• [What is needed] Rewrite the rows below with every "pixels" changed to "px" and nothing else altered. Omit the pictures from your version.

(Saved data entries)
※

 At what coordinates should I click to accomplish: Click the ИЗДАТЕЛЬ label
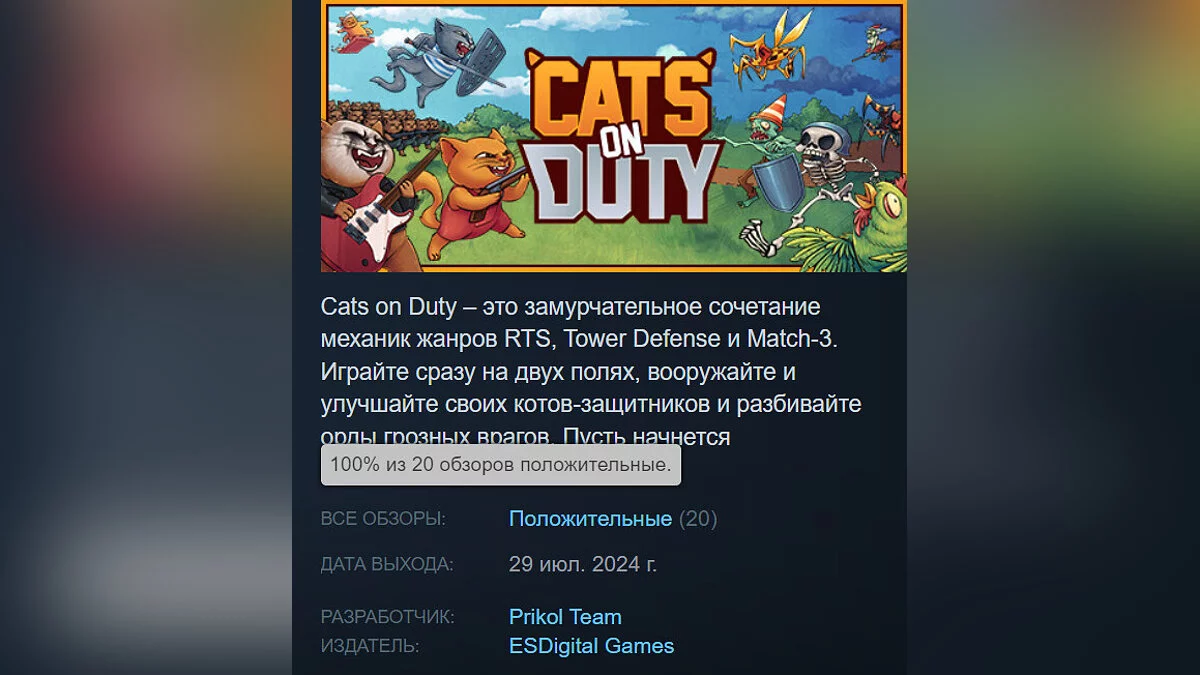tap(370, 646)
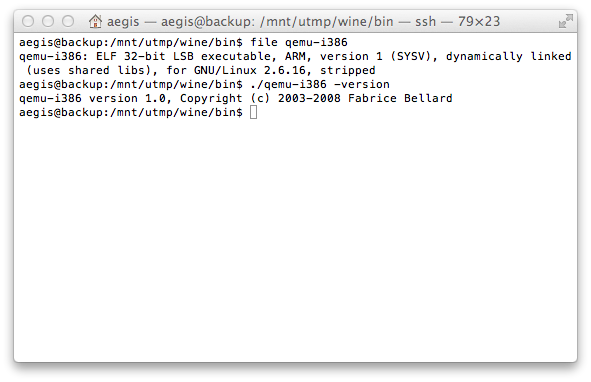The width and height of the screenshot is (591, 382).
Task: Click the 'file qemu-i386' command text
Action: tap(299, 42)
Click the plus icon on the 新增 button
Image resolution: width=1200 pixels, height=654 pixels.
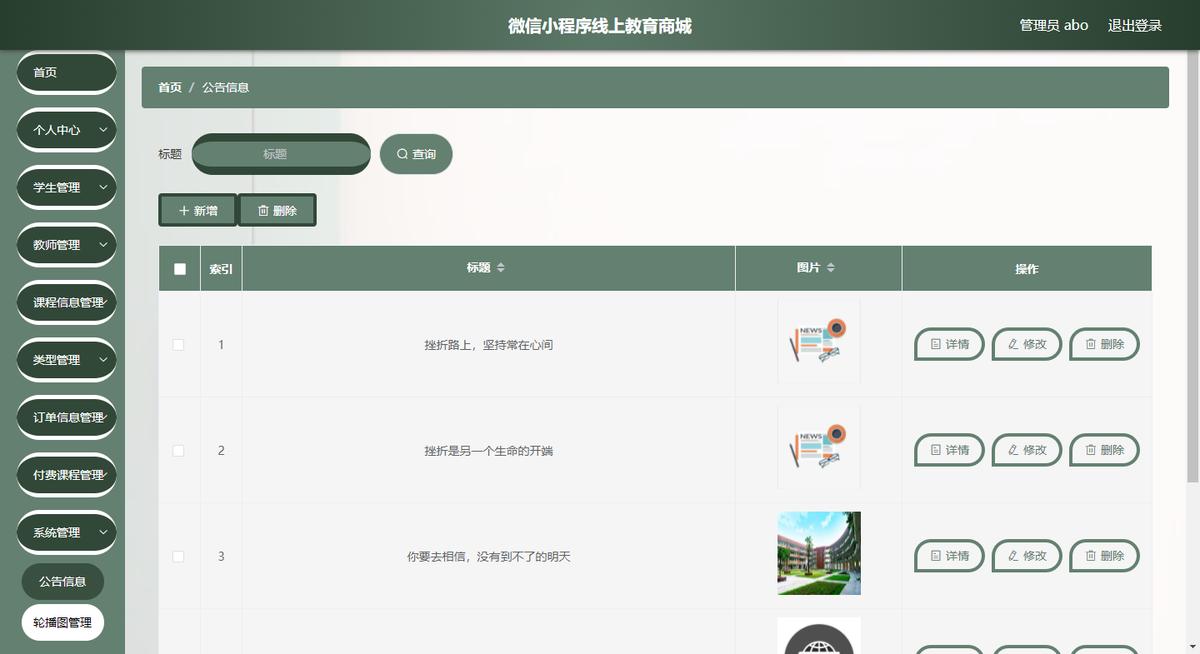point(184,211)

※

• [Written reply]
 At what coordinates should I click to accomplish: Click the ИЗДАТЕЛЬ label
tap(370, 646)
The width and height of the screenshot is (591, 382).
Task: Click the 'file qemu-i386' command text
Action: tap(299, 42)
Click the plus icon on the 新增 button
Image resolution: width=1200 px, height=654 px.
point(184,211)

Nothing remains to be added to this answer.